PLaMo Inference & Fine-Tuning Studies

Three hands-on studies of Preferred Networks' PLaMo model family — speculative decoding, LoRA fine-tuning for function calling, and prefill/decode batch-scaling — all measured on a single laptop.

Gurunath · June 2026

Study 1 · Inference

Speculative Decoding for PLaMo 2 (Mamba-Hybrid) in llama.cpp

A measured negative result: draft-model speculation with pfnet/plamo-2-1b drafting for pfnet/plamo-2-8b, and n-gram speculation, benchmarked on Apple Silicon with verified-lossless acceptance. Speculation does not pay off for this Mamba-hybrid architecture under the tested conditions — and the investigation surfaced a novel quantization bug in the conversion path along the way, documented with a reproducible case.

Study 2 · Fine-Tuning

Teaching PLaMo 3 to Call Functions — A LoRA on PFN's Hidden Rails

The first open-weights PLaMo with function calling, built by activating undocumented control tokens already present in pfnet/plamo-3-nict-2b-base and training a LoRA on glaive-style data. A data-centric case study in two evaluation traps: a contaminated eval that inflated accuracy to 97.5%, and a label flaw in the training data that silently degraded argument accuracy from 90% to 55% as training progressed — fixed to reach 100% argument-exact accuracy on a frozen 52-case eval.
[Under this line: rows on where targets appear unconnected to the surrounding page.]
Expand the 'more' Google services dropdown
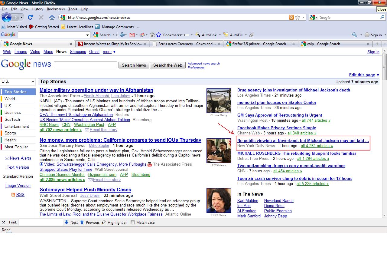Image resolution: width=387 pixels, height=261 pixels. (109, 52)
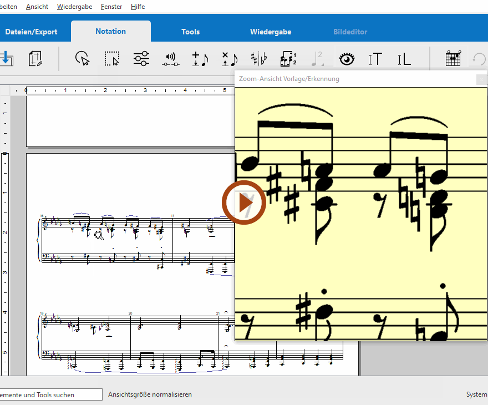
Task: Open the guitar chord diagram tool
Action: (454, 58)
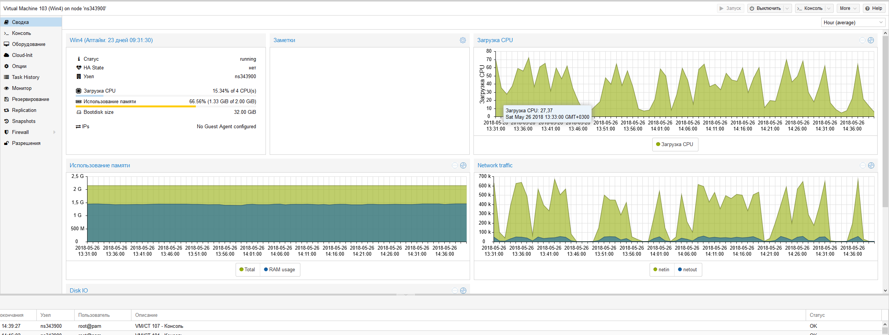Click the Notes panel gear icon

pos(462,40)
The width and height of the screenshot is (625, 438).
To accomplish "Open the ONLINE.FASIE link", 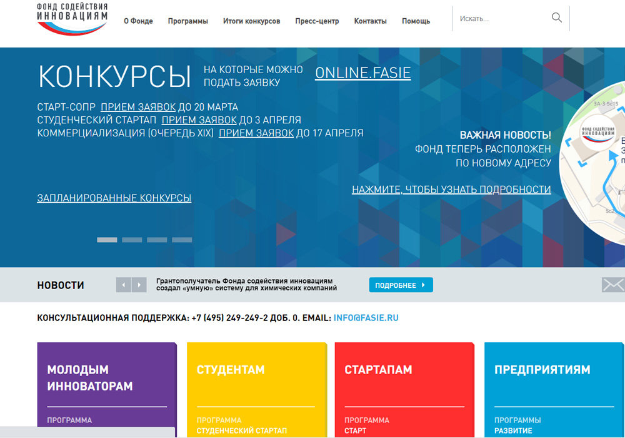I will (363, 73).

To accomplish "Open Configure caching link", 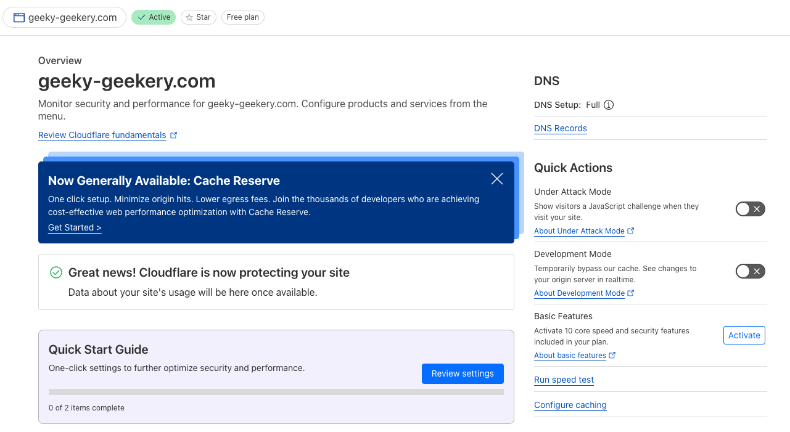I will click(570, 405).
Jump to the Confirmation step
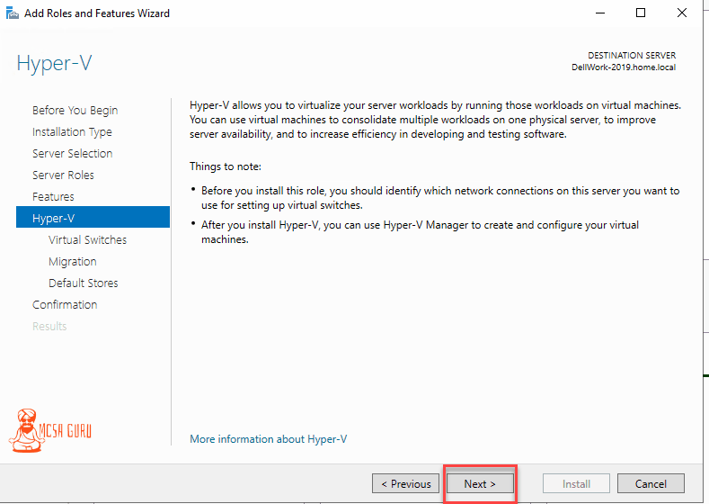Screen dimensions: 709x504 [x=65, y=305]
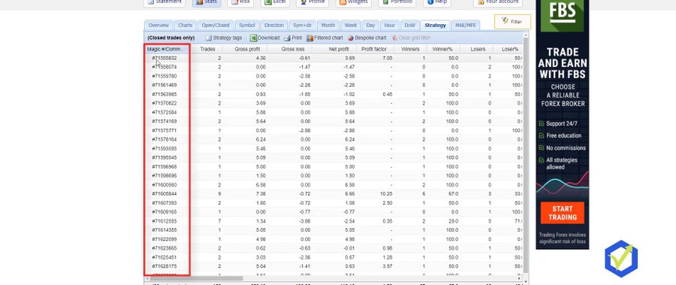The image size is (676, 285).
Task: Select the DoW tab
Action: click(x=409, y=26)
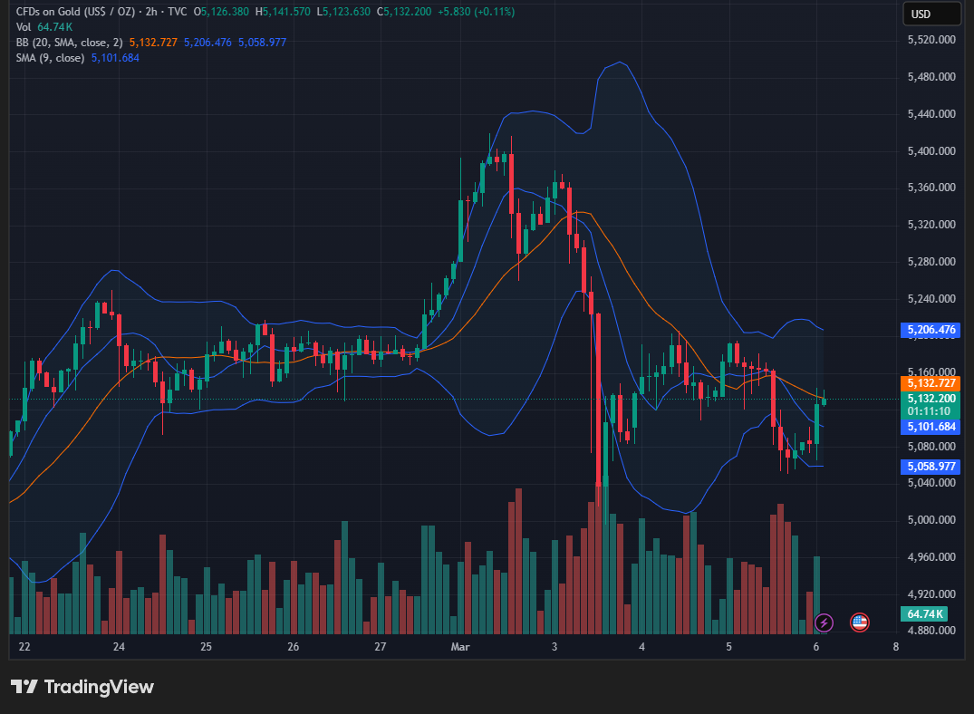The height and width of the screenshot is (714, 974).
Task: Click the purple lightning bolt event icon
Action: tap(824, 622)
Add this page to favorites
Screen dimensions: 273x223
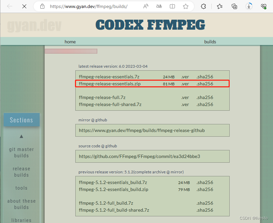pos(186,6)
Every transition is a lesson about the data, not the model.

Study 3 · Serving

Prefill vs Decode: Where the Time Goes, and What Batching Buys

A measured tour of the two phases of inference on a laptop: prefill is compute-bound, decode is bandwidth-bound (19× slower per token), and continuous batching recovers ~5× aggregate decode throughput for the attention-only PLaMo 3 — while the Mamba-hybrid PLaMo 2 scales worse and crashes outright beyond 5 concurrent sequences, completing a three-study picture of what hybrid architectures cost in deployment today.